__ASSIGNMENT__.
List each line of the data that holds the word "agent".

__EXERCISE MATERIALS__.
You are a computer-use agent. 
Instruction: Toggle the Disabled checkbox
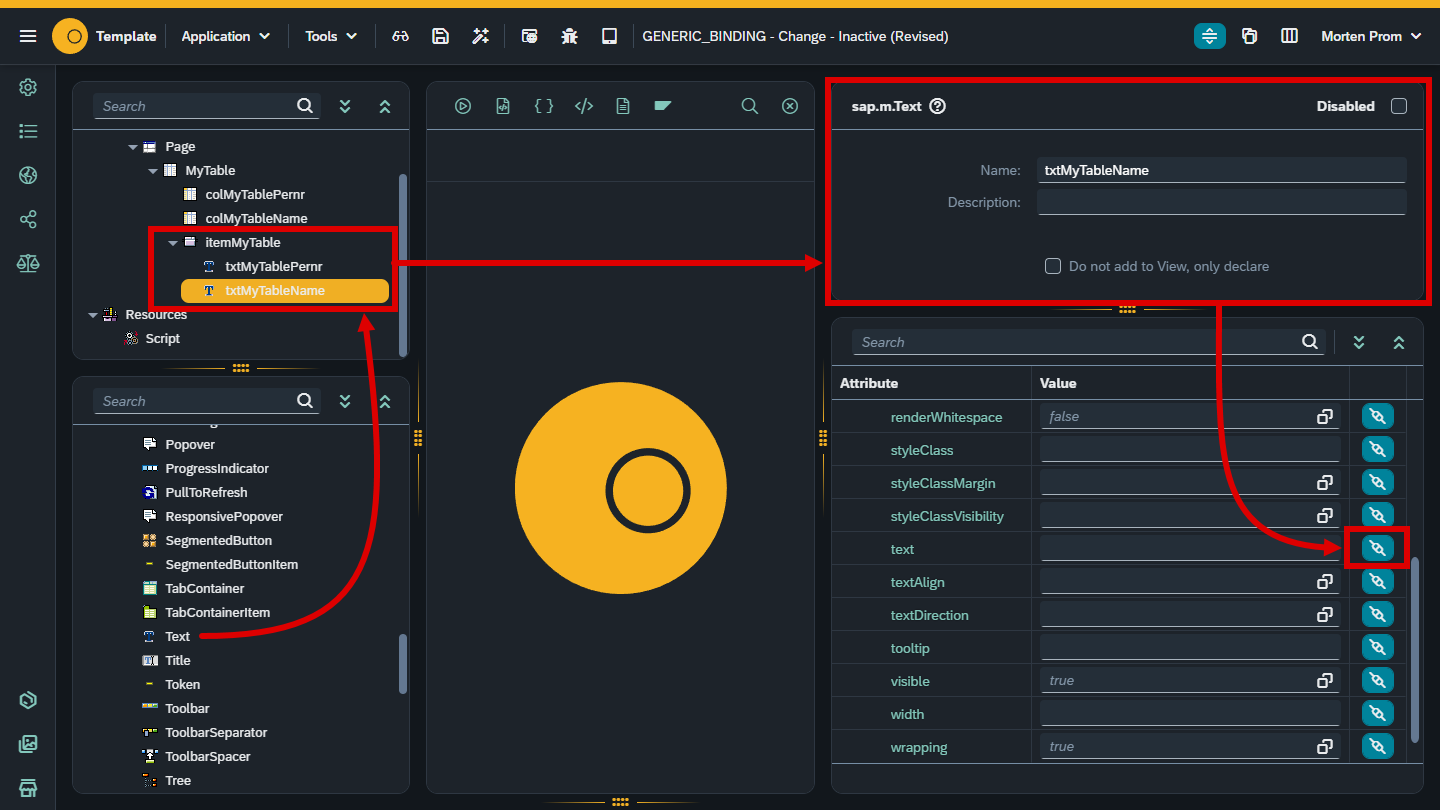click(x=1399, y=106)
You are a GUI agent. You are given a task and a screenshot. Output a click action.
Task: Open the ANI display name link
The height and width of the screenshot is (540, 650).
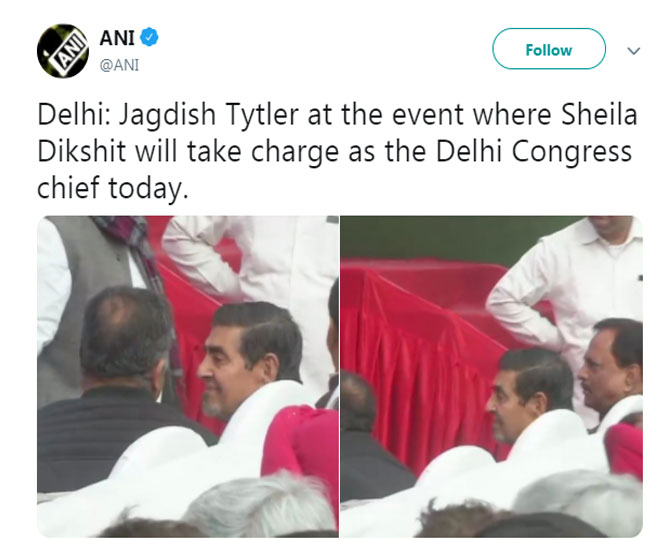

__TASK RESPONSE__.
You are a computer-use agent. 
You are a GUI agent. You are given a task and a screenshot. Output a click action.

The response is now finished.